Enactment of the Fair Sentencing for Youth Act is a landmark victory for California and for our nation —the only country in the world that condemns children to die in prison. It is a modest but important reform that had the support of a diverse array of stakeholders, including victims’ families, prosecutors, child welfare groups and medical professionals. Leaders from across the political spectrum, including former Speaker of the U.S. House of Representatives, Newt Gingrich, and former Speaker and current Minority Leader of the House Nancy Pelosi, called on Gov. Brown to enact this legislation. It brings a message of hope to those who were told as young people they were only worthy of certain death in prison.
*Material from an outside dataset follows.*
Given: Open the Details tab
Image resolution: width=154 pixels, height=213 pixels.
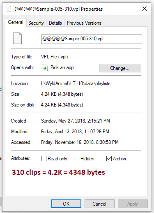Looking at the screenshot, I should 55,23.
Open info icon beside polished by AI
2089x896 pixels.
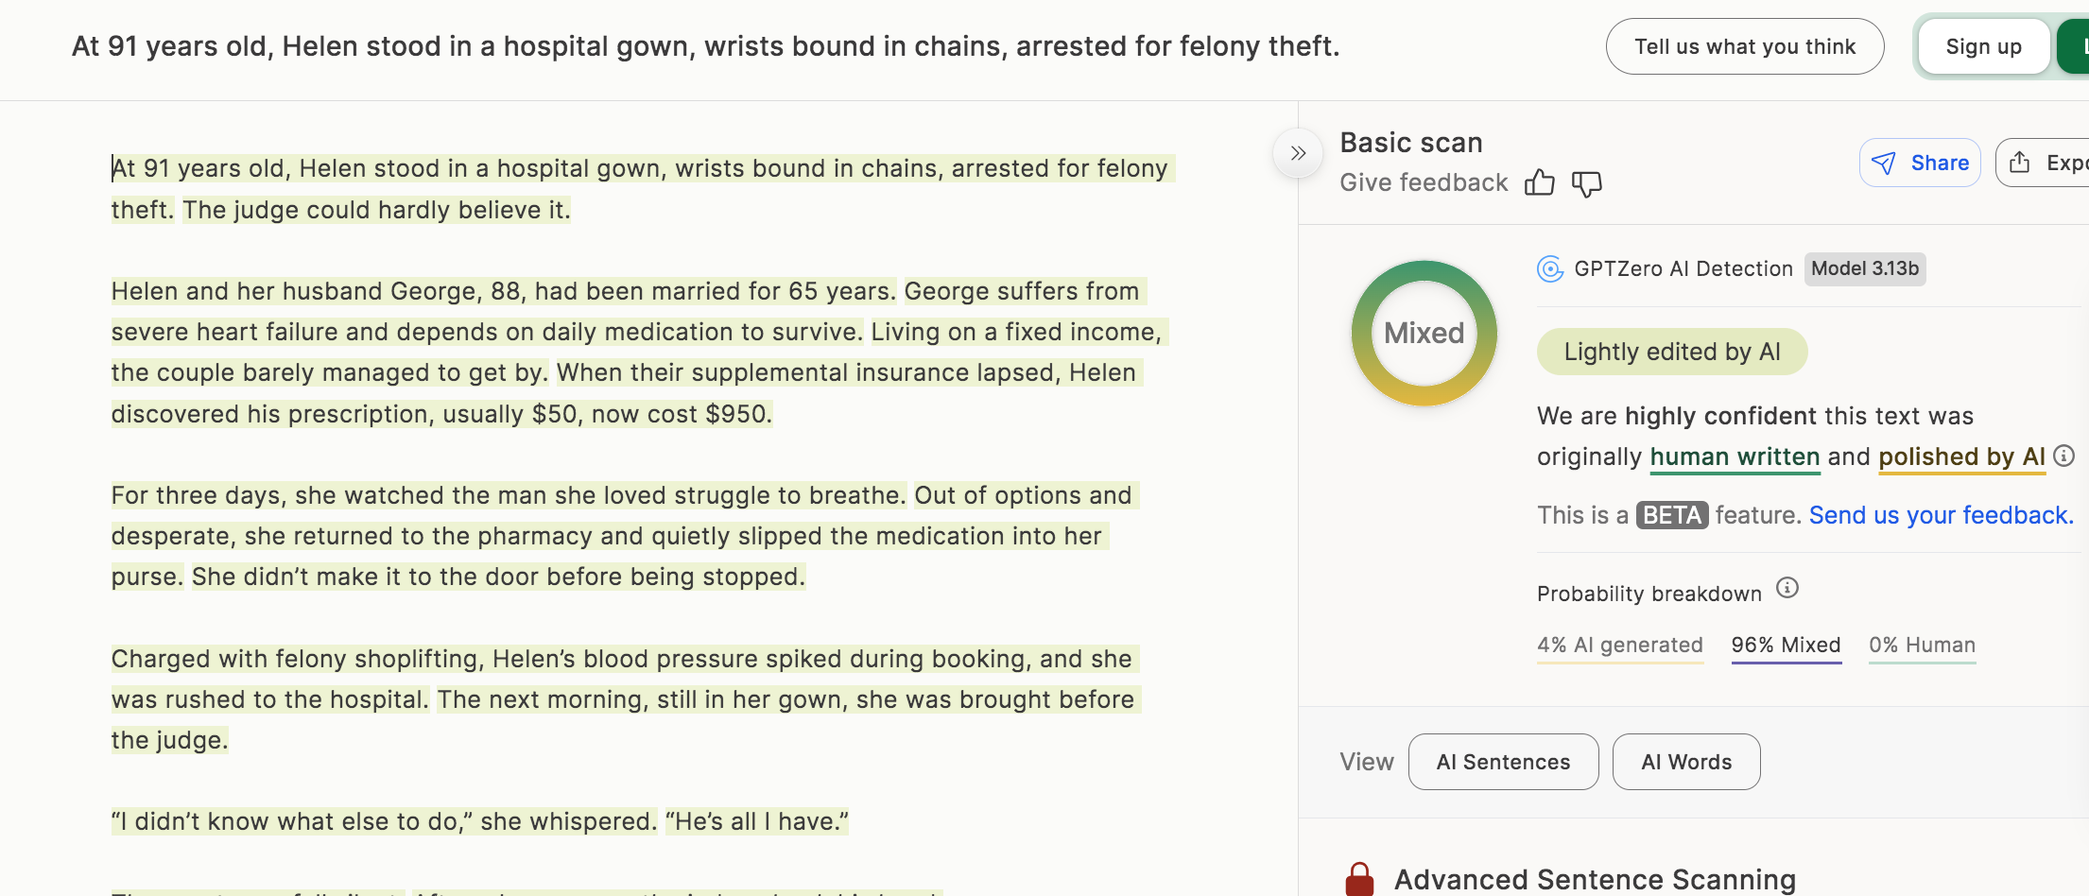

Extreme sentences, such as life without parole, disproportionately affect low-income youth and youth of color. These sentences contribute to an already-existing sense of hopelessness among many of our children, particularly those who grow up in communities where they are offered few opportunities for quality education and fulfillment of their potential. This deficit of hope, although not an excuse, can contribute to tragic choices. Moreover, sentencing youth to die in prison disregards what every parent knows, and what science has proven: young people, including those convicted of serious crimes, have a unique capacity to change if given the opportunity.

I was inspired to do this work when I witnessed the despair of young people who feel everyone has abandoned them when I volunteered in the juvenile halls in Los Angeles County. I led prayer groups for children facing criminal charges in adult court and in many cases, decades-long sentences in adult prisons. Over time, several of the young people I worked with shared their stories with me. These stories often included incarcerated siblings, parents suffering from drug addiction, homelessness and teachers who had given up on them. I will never forget when a 15-year-old boy looked me in the eyes and told me he had no hope for his life.

The United States of America exists as a beacon of hope to the world, and a leader in upholding individual human rights. But as long as we condemn children to die in prison, we grossly undermine that role. A broad-based movement comprised of people from various backgrounds and perspectives has united to ensure that we live up to our principles by legislating according to our shared value that children should never be sentenced to die in prison. This coalescence is in line with our American history of coming together around shared values, regardless of our differences.

As a nation, we have the moral obligation to ensure that youth are held accountable for harm they have caused in an age-appropriate way that gives them hope of a second chance to demonstrate their value and ability to become productive members of our society.